» YOUR INSTRUCTIONS: Below are the entries to work from; restate word for word the portion that opens with the line containing "Open 'Параметрический метод'" and closes with the line containing "This screenshot has width=1914, height=1077.", keeping both.

[Extracted records]

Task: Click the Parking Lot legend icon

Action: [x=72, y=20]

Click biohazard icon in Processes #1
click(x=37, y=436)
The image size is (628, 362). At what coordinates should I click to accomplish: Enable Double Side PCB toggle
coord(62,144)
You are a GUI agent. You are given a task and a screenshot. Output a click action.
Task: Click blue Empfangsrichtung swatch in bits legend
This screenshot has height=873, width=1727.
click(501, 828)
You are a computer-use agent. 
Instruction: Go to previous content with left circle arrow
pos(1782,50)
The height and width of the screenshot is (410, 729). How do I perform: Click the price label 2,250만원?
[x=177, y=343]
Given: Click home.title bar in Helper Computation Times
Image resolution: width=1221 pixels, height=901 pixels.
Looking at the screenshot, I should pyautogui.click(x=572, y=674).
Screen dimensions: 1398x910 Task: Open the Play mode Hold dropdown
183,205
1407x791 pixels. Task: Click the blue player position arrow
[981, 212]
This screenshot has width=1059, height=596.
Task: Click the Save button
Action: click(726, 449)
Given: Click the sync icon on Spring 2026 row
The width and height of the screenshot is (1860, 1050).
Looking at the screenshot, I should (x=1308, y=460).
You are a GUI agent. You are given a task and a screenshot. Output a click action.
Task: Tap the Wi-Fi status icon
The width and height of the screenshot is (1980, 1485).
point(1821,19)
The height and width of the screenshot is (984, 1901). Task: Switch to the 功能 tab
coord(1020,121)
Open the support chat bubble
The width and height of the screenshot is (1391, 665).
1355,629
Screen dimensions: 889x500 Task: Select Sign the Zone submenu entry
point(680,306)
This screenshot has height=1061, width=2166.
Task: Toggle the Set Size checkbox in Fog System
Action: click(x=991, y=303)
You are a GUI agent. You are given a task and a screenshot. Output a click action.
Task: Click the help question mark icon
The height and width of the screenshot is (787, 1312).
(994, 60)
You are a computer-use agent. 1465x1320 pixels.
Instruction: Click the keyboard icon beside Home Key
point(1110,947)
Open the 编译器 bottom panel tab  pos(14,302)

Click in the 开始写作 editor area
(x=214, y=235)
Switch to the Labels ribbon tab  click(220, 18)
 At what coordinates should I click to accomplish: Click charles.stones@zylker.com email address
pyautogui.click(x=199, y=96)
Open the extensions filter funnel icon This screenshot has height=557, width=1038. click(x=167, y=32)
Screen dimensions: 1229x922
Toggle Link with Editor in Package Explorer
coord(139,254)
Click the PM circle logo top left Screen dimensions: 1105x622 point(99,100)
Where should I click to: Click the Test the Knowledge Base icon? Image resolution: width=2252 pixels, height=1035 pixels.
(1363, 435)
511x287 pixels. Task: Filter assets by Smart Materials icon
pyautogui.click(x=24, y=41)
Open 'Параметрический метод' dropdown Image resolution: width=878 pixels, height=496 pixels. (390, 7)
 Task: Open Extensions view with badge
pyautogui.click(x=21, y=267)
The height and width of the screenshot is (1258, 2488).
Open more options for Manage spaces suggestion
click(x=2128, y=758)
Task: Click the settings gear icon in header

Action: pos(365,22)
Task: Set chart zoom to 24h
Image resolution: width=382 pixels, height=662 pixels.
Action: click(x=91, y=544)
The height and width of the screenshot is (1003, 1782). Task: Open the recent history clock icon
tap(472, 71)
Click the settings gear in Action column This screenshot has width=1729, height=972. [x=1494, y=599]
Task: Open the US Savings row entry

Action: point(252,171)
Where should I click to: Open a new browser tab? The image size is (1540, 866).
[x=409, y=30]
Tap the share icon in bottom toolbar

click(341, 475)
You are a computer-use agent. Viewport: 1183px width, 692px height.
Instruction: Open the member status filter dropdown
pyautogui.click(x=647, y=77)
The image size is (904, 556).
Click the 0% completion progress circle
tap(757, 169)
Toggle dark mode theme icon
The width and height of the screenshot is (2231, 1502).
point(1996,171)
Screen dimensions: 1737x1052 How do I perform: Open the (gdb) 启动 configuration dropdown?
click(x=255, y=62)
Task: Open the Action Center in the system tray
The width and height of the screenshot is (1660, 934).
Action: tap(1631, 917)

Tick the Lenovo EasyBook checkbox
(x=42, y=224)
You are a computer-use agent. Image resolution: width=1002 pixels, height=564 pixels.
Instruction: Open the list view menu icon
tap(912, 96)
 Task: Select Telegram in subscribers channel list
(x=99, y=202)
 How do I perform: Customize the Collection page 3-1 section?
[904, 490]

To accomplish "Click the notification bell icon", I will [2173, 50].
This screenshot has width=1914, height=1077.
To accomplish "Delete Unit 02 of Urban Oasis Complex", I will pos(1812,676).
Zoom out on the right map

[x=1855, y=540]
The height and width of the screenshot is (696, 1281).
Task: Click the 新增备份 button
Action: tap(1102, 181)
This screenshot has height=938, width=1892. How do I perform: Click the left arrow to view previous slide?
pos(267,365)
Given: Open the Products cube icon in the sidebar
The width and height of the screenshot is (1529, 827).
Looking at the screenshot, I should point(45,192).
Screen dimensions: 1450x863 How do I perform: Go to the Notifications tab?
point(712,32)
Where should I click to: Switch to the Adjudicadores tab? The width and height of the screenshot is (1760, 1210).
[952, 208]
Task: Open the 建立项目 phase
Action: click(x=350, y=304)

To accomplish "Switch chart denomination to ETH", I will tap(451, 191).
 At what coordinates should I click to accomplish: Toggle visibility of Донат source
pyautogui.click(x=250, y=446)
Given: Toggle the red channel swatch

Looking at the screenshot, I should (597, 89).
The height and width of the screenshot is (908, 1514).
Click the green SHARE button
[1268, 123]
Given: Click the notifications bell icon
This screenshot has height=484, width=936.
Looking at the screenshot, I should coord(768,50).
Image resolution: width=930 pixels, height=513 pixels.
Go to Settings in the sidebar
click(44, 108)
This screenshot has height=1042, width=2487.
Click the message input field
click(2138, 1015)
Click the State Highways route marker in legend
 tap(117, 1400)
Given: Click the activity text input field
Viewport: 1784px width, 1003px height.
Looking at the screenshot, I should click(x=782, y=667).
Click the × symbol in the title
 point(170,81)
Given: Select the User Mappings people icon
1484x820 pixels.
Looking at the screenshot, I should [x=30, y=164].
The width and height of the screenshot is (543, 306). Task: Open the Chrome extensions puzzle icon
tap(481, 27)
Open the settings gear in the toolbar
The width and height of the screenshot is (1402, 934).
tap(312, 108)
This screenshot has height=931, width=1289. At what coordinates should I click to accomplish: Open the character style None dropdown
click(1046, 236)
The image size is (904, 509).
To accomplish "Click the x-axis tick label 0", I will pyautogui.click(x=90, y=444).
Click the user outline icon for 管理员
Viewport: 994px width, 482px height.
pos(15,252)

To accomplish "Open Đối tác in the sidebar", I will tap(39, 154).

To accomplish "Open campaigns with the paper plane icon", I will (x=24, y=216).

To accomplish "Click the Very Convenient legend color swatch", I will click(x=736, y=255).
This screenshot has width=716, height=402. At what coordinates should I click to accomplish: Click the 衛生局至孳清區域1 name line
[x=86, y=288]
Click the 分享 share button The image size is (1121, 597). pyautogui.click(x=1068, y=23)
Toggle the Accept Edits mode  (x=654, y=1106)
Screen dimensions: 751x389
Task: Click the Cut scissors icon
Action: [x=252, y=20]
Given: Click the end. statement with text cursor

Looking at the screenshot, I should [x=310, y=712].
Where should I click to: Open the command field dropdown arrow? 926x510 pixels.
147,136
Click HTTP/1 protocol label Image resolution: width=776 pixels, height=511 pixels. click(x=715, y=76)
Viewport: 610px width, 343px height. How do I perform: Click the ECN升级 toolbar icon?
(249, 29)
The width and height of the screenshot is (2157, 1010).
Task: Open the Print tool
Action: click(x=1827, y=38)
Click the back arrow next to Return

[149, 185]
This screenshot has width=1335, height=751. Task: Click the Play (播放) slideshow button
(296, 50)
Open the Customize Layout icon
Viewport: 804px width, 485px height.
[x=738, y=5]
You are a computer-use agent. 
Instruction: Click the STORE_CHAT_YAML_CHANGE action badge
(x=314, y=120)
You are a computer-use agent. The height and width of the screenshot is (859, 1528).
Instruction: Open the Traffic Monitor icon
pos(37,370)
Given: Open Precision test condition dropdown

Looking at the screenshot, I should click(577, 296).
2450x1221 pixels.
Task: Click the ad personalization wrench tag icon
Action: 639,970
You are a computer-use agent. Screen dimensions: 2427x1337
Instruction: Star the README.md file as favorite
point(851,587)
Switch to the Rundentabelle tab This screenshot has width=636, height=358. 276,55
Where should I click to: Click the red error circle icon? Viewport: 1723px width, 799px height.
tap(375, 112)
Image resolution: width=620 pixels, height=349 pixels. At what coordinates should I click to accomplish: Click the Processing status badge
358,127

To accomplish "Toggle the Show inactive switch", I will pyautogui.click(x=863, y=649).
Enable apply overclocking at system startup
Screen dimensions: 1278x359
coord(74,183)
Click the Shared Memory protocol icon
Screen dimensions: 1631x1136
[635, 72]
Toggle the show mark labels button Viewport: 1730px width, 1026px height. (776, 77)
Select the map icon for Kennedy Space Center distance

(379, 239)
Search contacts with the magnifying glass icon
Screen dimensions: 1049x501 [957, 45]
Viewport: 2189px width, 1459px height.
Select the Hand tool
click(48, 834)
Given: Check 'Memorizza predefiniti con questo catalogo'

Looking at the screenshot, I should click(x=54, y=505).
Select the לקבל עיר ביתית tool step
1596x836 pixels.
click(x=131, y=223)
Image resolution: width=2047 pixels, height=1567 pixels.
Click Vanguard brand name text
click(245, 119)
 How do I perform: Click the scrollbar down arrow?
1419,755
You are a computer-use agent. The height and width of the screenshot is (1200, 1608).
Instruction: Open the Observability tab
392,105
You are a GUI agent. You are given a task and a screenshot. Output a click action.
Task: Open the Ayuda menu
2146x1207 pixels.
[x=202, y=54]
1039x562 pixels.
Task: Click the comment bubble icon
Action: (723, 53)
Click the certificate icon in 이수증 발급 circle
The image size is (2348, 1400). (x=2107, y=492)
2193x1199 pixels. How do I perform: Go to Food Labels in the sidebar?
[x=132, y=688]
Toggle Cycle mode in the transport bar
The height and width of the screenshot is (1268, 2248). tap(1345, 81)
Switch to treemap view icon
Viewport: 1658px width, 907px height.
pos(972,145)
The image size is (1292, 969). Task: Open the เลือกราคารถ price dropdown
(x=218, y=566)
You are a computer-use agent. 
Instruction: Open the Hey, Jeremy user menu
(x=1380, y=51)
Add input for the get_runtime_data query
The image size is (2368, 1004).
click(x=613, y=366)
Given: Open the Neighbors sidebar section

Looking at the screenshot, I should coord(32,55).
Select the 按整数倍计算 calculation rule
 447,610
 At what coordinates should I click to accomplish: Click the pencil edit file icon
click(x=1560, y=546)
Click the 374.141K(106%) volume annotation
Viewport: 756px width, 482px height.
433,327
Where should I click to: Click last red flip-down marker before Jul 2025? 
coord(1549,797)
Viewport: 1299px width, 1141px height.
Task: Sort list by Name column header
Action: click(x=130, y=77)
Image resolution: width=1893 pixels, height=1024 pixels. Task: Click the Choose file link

» OUTPUT OF THE EXERCISE:
Open 'Параметрический метод' dropdown Image resolution: width=878 pixels, height=496 pixels. (390, 7)
 Task: Open Extensions view with badge
pyautogui.click(x=21, y=267)
The height and width of the screenshot is (1258, 2488).
Open more options for Manage spaces suggestion
click(x=2128, y=758)
Task: Click the settings gear icon in header

Action: pos(365,22)
Task: Set chart zoom to 24h
Image resolution: width=382 pixels, height=662 pixels.
Action: click(x=91, y=544)
The height and width of the screenshot is (1003, 1782). Task: Open the recent history clock icon
tap(472, 71)
Click the settings gear in Action column This screenshot has width=1729, height=972. [x=1494, y=599]
Task: Open the US Savings row entry

Action: point(252,171)
Where should I click to: Open a new browser tab? The image size is (1540, 866).
[x=409, y=30]
Tap the share icon in bottom toolbar

click(341, 475)
You are a computer-use agent. Viewport: 1183px width, 692px height.
Instruction: Open the member status filter dropdown
pyautogui.click(x=647, y=77)
The image size is (904, 556).
Click the 0% completion progress circle
tap(757, 169)
Toggle dark mode theme icon
The width and height of the screenshot is (2231, 1502).
point(1996,171)
Screen dimensions: 1737x1052 How do I perform: Open the (gdb) 启动 configuration dropdown?
click(x=255, y=62)
Task: Open the Action Center in the system tray
The width and height of the screenshot is (1660, 934).
Action: tap(1631, 917)

Tick the Lenovo EasyBook checkbox
(x=42, y=224)
You are a computer-use agent. Image resolution: width=1002 pixels, height=564 pixels.
Instruction: Open the list view menu icon
tap(912, 96)
 Task: Select Telegram in subscribers channel list
(x=99, y=202)
 How do I perform: Customize the Collection page 3-1 section?
[904, 490]

To accomplish "Click the notification bell icon", I will [2173, 50].
This screenshot has width=1914, height=1077.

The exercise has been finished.